## What to work on
Leaving out the pictures, return word for word the stretch of entries below from the line holding "You are a GUI" through the line holding "Click row 1 header".
Provided material START
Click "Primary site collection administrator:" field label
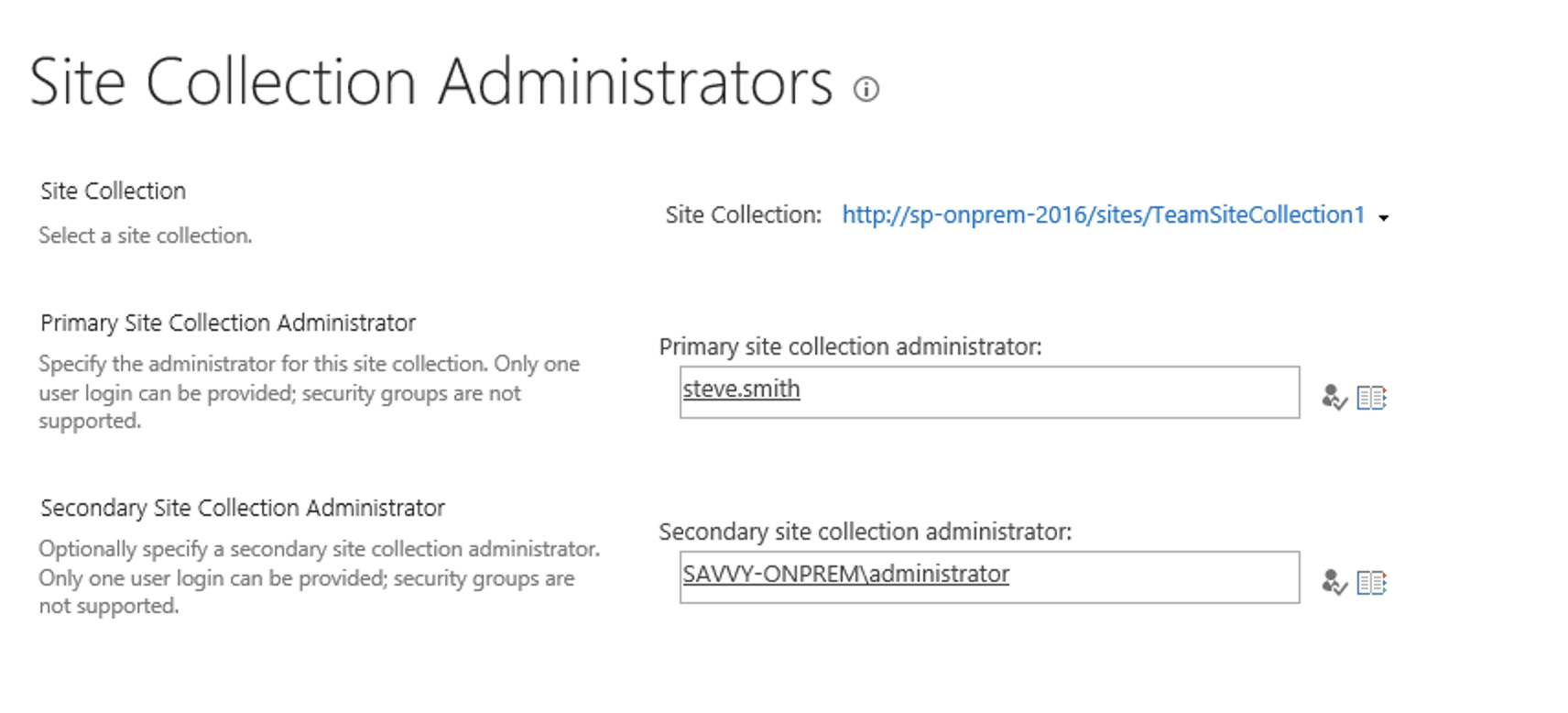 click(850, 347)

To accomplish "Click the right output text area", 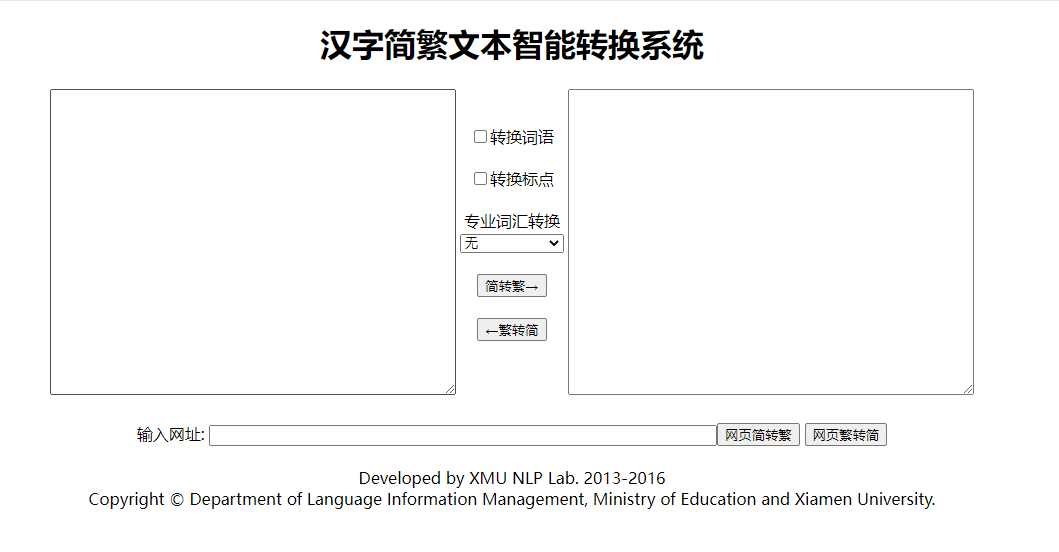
Provided material END
Provided material START
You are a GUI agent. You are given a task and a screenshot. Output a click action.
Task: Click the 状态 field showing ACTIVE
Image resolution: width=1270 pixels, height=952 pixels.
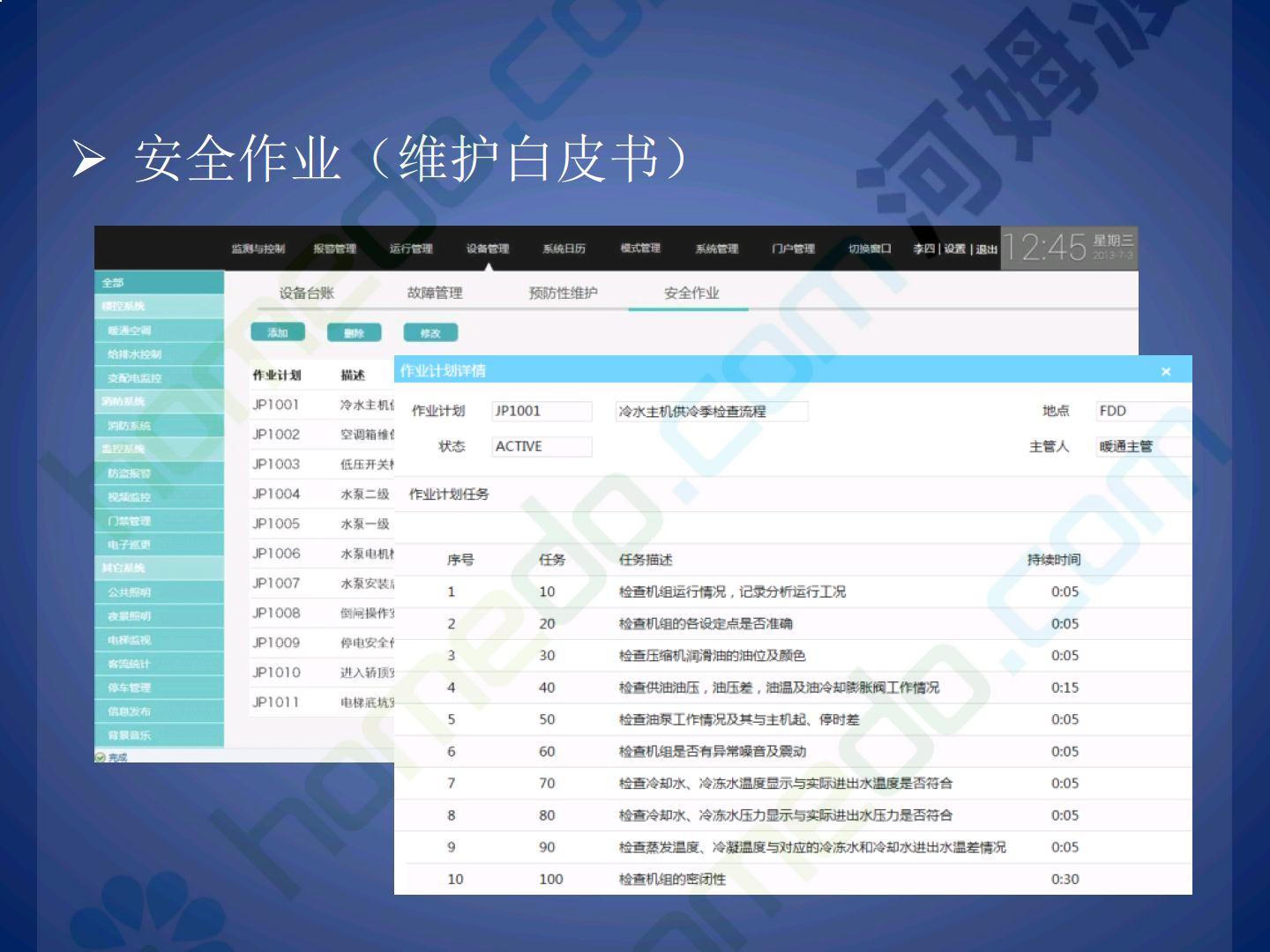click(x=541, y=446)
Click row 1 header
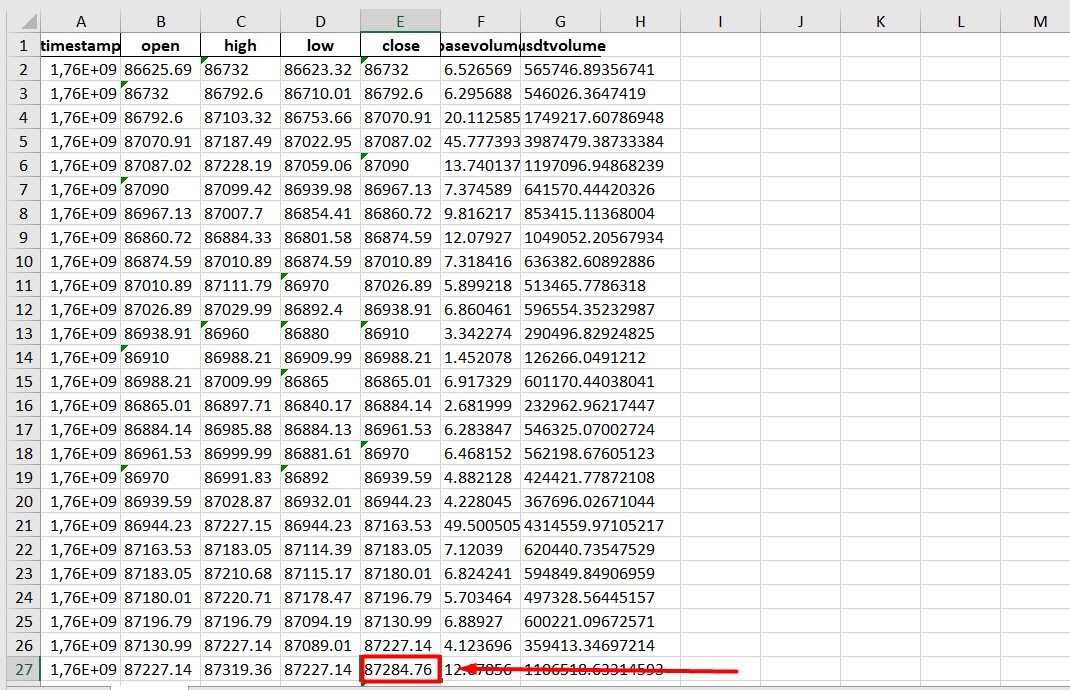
Provided material END
## Written answer
You are a GUI agent. You are given a task and a screenshot. Output a click action.
Task: Click the 状态 field showing ACTIVE
Image resolution: width=1270 pixels, height=952 pixels.
click(x=541, y=446)
Click row 1 header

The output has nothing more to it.